Some vaudeville theaters built between about 1900 and 1920 managed to survive as well, though many went through periods of alternate use, most often as movie theaters until the second half of the century saw many urban populations decline and multiplexes built in the suburbs. Since that time, a number have been restored to original or nearly-original condition and attract new audiences nearly one hundred years later.

By the beginning of the 20th century, legitimate (non-vaudville) theater had become decidedly more sophisticated in the United States, as it had in Europe. The stars of this era, such as Ethel Barrymore and John Drew, were often seen as even more important than the show itself. The advance of motion pictures also led to many changes in theatre. The popularity of musicals may have been due in part to the fact the early films had no sound, and could thus not compete. More complex and sophisticated dramas bloomed in this time period, and acting styles became more subdued. Even by 1915, actors were being lured away from theater and to the silver screen, and vaudeville was beginning to face stiff competition.

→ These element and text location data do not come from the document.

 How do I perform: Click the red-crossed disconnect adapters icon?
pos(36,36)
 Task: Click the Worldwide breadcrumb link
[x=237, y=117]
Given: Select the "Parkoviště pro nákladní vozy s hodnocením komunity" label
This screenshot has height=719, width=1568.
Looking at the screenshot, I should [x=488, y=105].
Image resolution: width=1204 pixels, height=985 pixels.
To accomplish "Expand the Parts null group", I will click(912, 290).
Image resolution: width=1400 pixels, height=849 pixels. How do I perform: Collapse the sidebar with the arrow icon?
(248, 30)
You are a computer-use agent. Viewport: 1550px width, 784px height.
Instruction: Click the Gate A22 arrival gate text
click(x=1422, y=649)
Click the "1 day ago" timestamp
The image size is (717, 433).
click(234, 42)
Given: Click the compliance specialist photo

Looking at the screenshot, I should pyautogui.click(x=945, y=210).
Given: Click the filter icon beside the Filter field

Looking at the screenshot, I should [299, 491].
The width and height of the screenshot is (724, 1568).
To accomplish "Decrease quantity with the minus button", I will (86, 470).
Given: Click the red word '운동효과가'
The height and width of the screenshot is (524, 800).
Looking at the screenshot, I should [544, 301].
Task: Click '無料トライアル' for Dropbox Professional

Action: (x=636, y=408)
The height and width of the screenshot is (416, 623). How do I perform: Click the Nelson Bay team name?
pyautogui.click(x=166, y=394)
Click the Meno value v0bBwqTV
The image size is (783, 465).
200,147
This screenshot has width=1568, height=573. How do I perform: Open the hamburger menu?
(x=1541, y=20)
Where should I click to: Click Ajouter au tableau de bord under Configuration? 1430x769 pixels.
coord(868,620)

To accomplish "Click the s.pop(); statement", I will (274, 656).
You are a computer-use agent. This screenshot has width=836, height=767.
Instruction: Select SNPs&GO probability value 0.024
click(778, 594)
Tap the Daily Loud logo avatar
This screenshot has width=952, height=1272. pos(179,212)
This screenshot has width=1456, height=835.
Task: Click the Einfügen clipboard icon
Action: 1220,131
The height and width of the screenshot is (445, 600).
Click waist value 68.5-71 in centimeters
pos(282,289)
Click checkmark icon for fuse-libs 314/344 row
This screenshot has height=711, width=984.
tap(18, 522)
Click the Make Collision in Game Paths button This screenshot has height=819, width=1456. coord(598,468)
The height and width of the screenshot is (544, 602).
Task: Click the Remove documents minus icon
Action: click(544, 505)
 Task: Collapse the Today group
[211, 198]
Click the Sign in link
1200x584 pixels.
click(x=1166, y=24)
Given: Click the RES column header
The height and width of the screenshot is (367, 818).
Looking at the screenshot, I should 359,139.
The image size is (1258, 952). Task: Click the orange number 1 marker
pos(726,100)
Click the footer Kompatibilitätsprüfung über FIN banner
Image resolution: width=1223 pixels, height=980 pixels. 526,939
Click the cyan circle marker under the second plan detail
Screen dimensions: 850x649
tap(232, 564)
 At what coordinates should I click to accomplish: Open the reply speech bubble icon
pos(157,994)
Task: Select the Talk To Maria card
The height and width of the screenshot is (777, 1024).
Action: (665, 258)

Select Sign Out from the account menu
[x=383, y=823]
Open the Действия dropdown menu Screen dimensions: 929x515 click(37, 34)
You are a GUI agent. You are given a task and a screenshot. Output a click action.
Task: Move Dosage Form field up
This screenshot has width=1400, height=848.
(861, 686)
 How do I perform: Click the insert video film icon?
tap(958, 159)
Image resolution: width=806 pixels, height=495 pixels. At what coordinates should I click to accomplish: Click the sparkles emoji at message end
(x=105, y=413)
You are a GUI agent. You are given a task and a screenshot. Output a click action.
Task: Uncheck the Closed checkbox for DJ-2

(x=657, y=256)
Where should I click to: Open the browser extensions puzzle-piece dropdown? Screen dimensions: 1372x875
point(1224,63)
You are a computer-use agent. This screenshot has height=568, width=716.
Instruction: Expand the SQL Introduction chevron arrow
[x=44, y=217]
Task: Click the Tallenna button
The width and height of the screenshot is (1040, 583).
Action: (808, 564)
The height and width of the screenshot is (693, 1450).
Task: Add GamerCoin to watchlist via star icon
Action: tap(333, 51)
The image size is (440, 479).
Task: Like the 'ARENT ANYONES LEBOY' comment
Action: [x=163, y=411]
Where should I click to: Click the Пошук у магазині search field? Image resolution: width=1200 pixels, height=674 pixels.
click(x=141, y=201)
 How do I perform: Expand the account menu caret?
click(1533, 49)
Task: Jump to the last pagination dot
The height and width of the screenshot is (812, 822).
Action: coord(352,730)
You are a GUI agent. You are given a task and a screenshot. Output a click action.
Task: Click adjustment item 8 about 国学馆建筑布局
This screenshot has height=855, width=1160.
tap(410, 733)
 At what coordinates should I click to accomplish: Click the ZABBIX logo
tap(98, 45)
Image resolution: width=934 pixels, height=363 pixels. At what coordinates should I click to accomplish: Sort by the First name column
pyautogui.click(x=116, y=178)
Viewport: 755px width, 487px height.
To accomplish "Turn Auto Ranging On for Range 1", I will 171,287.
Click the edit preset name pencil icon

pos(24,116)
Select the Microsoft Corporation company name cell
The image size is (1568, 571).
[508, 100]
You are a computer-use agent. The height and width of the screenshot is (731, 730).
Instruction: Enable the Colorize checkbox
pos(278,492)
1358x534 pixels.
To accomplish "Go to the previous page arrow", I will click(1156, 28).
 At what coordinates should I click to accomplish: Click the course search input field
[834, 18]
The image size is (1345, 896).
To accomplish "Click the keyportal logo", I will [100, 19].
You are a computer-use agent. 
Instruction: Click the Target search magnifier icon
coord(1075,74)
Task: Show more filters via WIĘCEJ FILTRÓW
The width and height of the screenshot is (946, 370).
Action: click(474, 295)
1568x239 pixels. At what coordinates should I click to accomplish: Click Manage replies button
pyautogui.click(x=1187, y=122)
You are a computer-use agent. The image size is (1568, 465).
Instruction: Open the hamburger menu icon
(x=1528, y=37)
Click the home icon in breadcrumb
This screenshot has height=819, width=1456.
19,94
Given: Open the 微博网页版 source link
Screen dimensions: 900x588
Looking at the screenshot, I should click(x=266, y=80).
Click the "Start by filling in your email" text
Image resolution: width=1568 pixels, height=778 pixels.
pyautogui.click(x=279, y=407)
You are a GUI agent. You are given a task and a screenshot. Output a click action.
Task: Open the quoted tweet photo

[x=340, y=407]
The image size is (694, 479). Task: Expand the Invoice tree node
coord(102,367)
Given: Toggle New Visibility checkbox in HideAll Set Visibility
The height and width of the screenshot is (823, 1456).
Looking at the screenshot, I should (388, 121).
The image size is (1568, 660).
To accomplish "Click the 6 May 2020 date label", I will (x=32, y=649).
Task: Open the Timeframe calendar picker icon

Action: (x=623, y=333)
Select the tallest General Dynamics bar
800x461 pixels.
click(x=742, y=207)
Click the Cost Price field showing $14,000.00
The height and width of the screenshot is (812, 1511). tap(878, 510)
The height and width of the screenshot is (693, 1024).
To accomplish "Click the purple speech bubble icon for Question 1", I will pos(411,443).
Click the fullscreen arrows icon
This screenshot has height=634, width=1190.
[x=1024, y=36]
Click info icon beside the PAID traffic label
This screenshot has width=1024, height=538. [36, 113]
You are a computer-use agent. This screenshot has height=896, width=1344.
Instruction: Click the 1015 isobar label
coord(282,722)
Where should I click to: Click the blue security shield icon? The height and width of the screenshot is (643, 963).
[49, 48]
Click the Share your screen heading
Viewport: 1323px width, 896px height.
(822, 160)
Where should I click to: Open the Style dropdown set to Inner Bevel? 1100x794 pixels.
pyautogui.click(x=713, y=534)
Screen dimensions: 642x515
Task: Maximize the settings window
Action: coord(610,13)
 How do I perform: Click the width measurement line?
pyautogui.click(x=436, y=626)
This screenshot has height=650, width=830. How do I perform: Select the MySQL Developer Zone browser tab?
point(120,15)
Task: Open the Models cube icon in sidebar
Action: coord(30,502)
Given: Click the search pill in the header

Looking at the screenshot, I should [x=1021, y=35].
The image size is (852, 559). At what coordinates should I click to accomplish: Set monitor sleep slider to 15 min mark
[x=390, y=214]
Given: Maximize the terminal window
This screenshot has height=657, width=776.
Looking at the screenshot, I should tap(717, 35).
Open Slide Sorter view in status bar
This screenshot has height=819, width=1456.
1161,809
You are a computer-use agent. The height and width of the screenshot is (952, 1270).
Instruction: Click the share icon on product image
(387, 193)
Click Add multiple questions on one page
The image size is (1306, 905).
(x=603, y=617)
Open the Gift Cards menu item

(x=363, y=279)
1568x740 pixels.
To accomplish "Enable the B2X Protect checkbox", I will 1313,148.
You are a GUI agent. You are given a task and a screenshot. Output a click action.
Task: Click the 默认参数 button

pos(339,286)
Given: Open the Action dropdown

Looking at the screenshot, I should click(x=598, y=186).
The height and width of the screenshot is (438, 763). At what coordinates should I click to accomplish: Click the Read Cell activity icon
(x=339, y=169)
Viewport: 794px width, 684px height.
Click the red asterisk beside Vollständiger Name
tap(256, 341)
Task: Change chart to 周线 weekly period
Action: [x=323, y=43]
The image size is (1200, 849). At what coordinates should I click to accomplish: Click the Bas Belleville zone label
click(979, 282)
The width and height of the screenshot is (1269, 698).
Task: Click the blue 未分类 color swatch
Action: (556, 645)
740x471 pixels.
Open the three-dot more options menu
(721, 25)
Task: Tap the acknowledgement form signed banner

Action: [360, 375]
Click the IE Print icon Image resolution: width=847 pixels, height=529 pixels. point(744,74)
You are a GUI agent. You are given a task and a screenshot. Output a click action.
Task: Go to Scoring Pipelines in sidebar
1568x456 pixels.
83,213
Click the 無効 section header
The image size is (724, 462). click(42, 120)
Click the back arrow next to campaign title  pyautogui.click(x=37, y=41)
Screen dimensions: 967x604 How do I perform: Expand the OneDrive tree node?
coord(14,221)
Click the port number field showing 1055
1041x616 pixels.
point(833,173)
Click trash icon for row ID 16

While revues consisting of mostly unconnected songs, sketches, comedy routines, and scantily-glad dancing girls dominated for the first 20 years of the 20th century, musical theater would eventually develop beyond this. One of the first major steps was Show Boat, with music by Jerome Kern and lyrics by Oscar Hammerstein. It featured songs and non-musical scenes which were integrated to develop the show's plot. The next great step forward was Oklahoma!, with lyrics by Hammerstein and music by Richard Rodgers. Its "dream ballets" used dance to carry forward the plot and develop the characters.

The massive social change that went on during the Great Depression also had an effect on theater in the United States. Plays took on social roles, identifying with immigrants and the unemployed. The Federal Theatre Project, a New Deal program set up by Franklin D. Roosevelt, helped to promote theater and provide jobs for actors. The program staged many elaborate and controversial plays such as It Can't Happen Here by [Sinclair Lewis]] and The Cradle Will Rock by Marc Blitzstein.

After World War II, American theater came into its own. Several American playrights, such as Arthur Miller and Tennessee Williams, became world-renowned. In the Sixties, experimentation in the Arts spread into theater as well, with plays such as Hair including nudity and drug culture references. Musicals remained popular as well, and musicals such as West Side Story and A Chorus Line broke previous records.

American theater today

Earlier styles of theater such as minstrel shows and Vaudeville acts have disappeared from the landscape, but theater remains a popular American art form. Broadway productions still entertain millions of theatergoers as productions have become more elaborate and expensive. Smaller urban theaters have stayed a source of innovation, and regional theaters remain an important part of theater life. Drama is also taught in high schools and colleges, which was not done in previous eras, and many become interested in theater through this.